E ci ha ringraziati, tutti e ciascuno, ricordandoci quel legame di amicizia che ci rende carnalmente fratelli perché legati strettamente al Signore Gesù.

Con parole di padre, con la confidenza del pastore, il papa non ha nascosto ai suoi preti sparsi nel mondo il dolore per le contro-testimonianze, i crimini di alcuni, ma anche la sua piena coscienza che tanti soffrono a causa di tali abusi, fino a sentire una specie di impotenza, di sfiducia e di paura. Tali fragilità, peccati e crimini non sporcano l’opera di tanti che condividono le gioie e le lacrime dei loro fratelli, operano con passione in regioni lontane o servono i fratelli nella carità “immettendosi” in tante situazioni difficili e pagando di persona.

Alle tante delusioni il papa chiede a noi sacerdoti di far corrispondere un supplemento di gioia e di passione, facendo memoria del “si”, di quel primo si detto al Signore, quando abbiamo risposto alla nostra chiamata.

E poi Francesco ci presi per mano e ci ha riportati sul lago di Tiberiade, nel luogo del miracolo. Ci ha ricordato l’esperienza di Pietro quel mattino della pesca miracolosa per invitarci, dopo la notte della tempesta, a gettare con fiducia nuovamente la rete e per poi cadere in ginocchio davanti alla sua grande Misericordia.

La concretezza della rete piena, che tante volte abbiamo constato senza alcun merito, ci rimette in piedi e ci pone al riparo da una cultura troppo “gassosa” che sta penetrando nelle nostre comunità, nelle nostre relazioni, nei vincoli umani e sacerdotali, finanche nel nostro rapporto con Dio.
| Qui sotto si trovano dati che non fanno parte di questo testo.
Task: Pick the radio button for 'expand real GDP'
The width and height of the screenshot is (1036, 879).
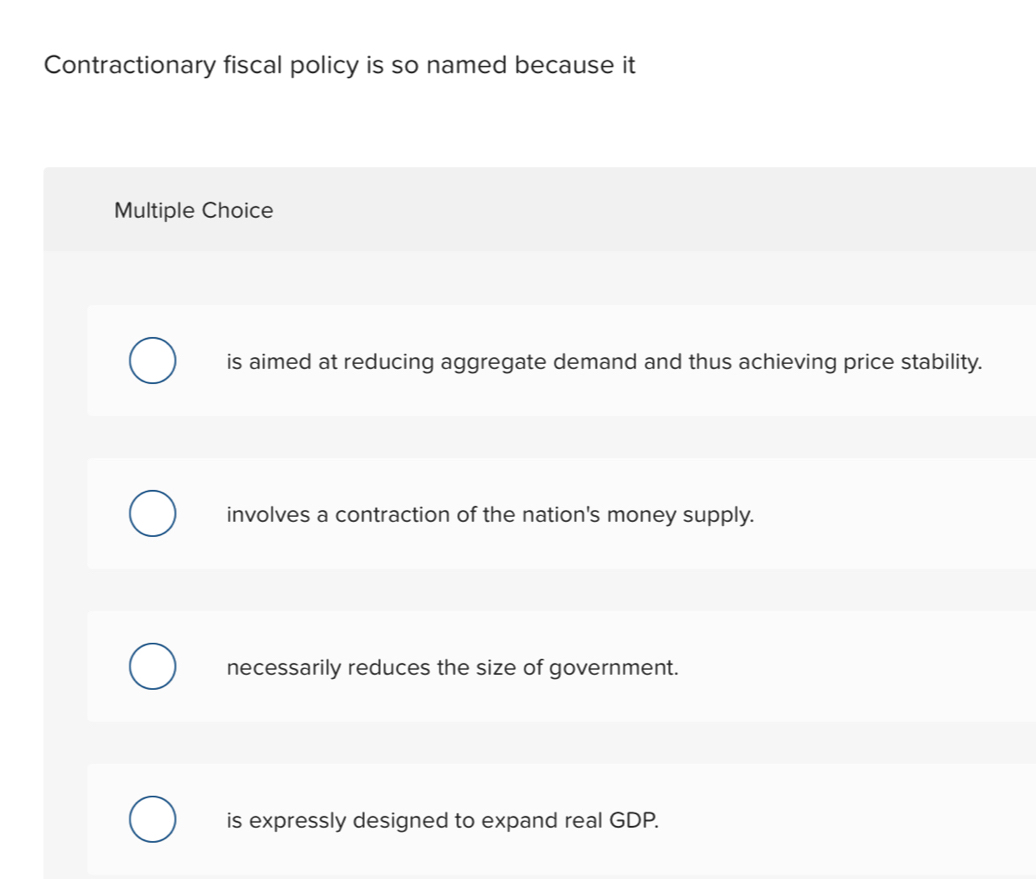Action: coord(153,821)
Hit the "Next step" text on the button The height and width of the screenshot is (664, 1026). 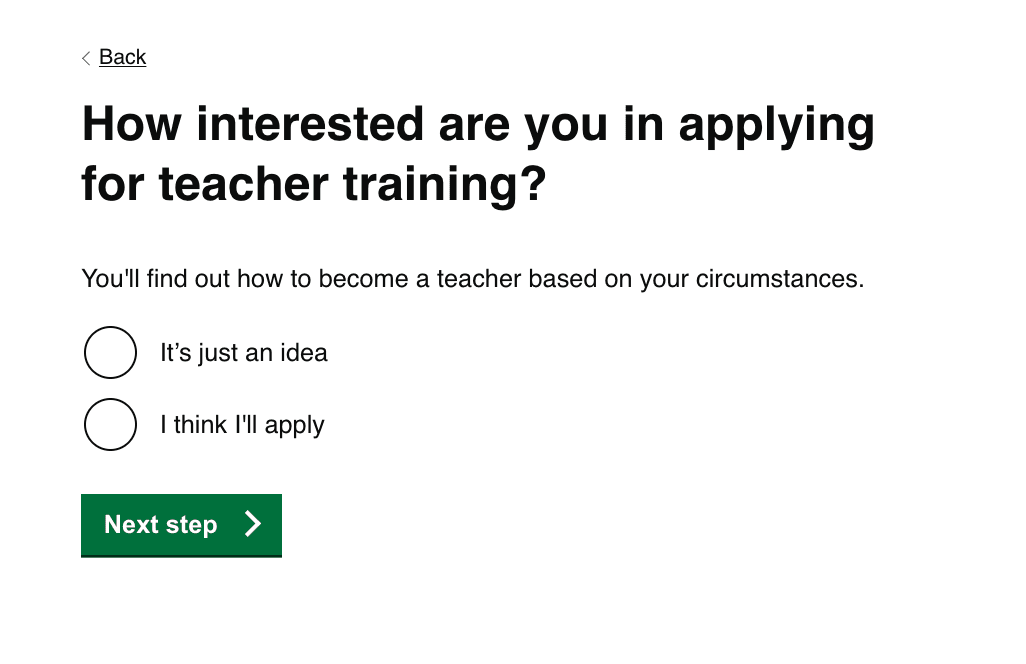click(160, 525)
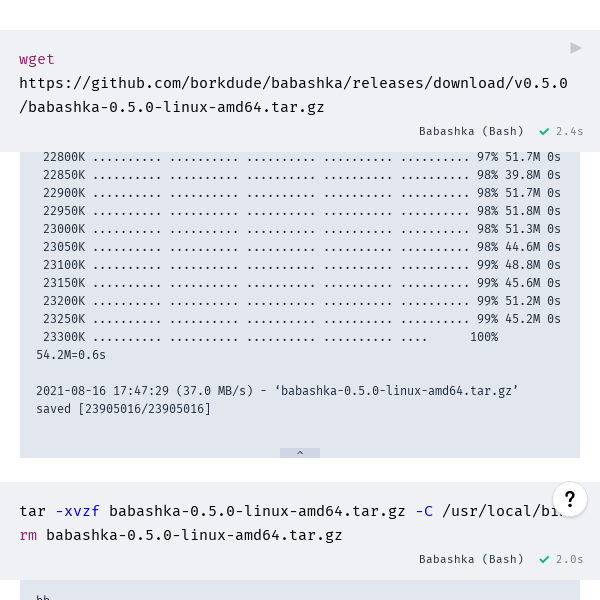Click the saved [23905016/23905016] output line
This screenshot has height=600, width=600.
[123, 409]
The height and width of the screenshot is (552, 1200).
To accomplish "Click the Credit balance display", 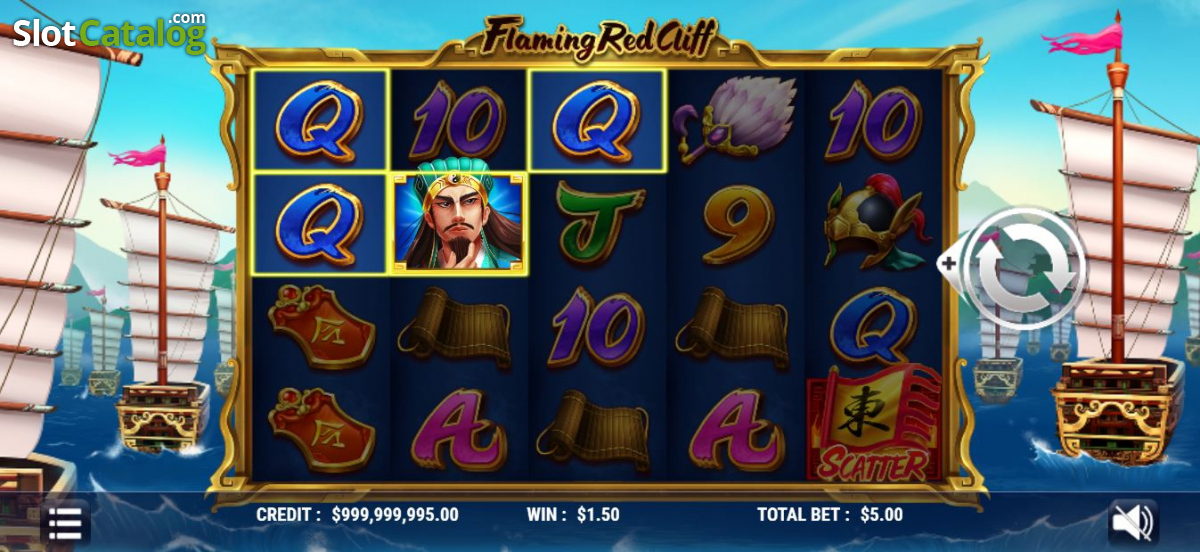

A seguire papa Francesco ci ha riservato una litania di grazie per il dono della vita, la passione nella lotta giornaliera per il regno, per i tentativi di costruire i legami di fraternità presbiterale, per la testimonianza e la sopportazione della fatica, per la celebrazione quotidiana dell’Eucarestia e dei sacramenti, per l’ardore della misericordia, per la capacità di commuoversi con i propri fratelli che il Signore ha loro affidato, per la carità esercita nello spirito del buon Samaritano. La gratitudine a Dio è un’arma potente ha scritto, ma la gratitudine espressa ai sacerdoti è una grande spinta che infrangere quelle tentazioni clericali di rimuginare, accusare, puntare il dito, arretrare nel proprio orticello, gettare la spugna.

E se è vero, come ci ha detto il papa che la missione a cui siamo stati chiamati non implica di essere immuni dalla sofferenza, dal dolore e persino dall’incomprensione; ci è chiesto anche di assumerli per lasciare che il Signore li trasformi e ci configuri di più a Lui. Saper affrontare questi momenti con fiducia e coraggio è la risposta più forte alle tentazioni di mollare, solo così  renderemo innocuo l’elisir velenoso del demonio che ci spinge allo scoraggiamento, ci fa sentire orfani soli e spalanca le porte alle disperazione.

Francesco sa bene che il cammino della vita sacerdotale non è sempre facile, ma ci conforta ricordandoci che Gesù, più di chiunque altro, conosce i nostri sforzi e risultati, così come i fallimenti e gli insuccessi.

Ecco allora la via: riposare e rifugiarci spesso in lui è il momento più fecondo. L’intimità e la preghiera sono le ricette per noi sacerdoti per tornare alla sorgente, per nutrirci e tornare ancora con più vigore a servizio del Popolo di Dio.

L’identità del prete è delineata: “porta i segni delle ferite e delle gioie della sua gente che nel silenzio presenta davanti al Signore affinché siano unti con il dono dello Spirito Santo”. È in questo binomio la speranza del pastore che confida e lotta affinché il Signore possa sanare la nostra fragilità, quella personale e quella delle nostre comunità. Il forte legame con Cristo e quello con il suo popolo restano i due poli entro i quali giocarci tutto il ministero sacerdotale. Come modello ci è lasciata la Vergine Maria che tutta si è data al progetto di Dio a favore del suo popolo.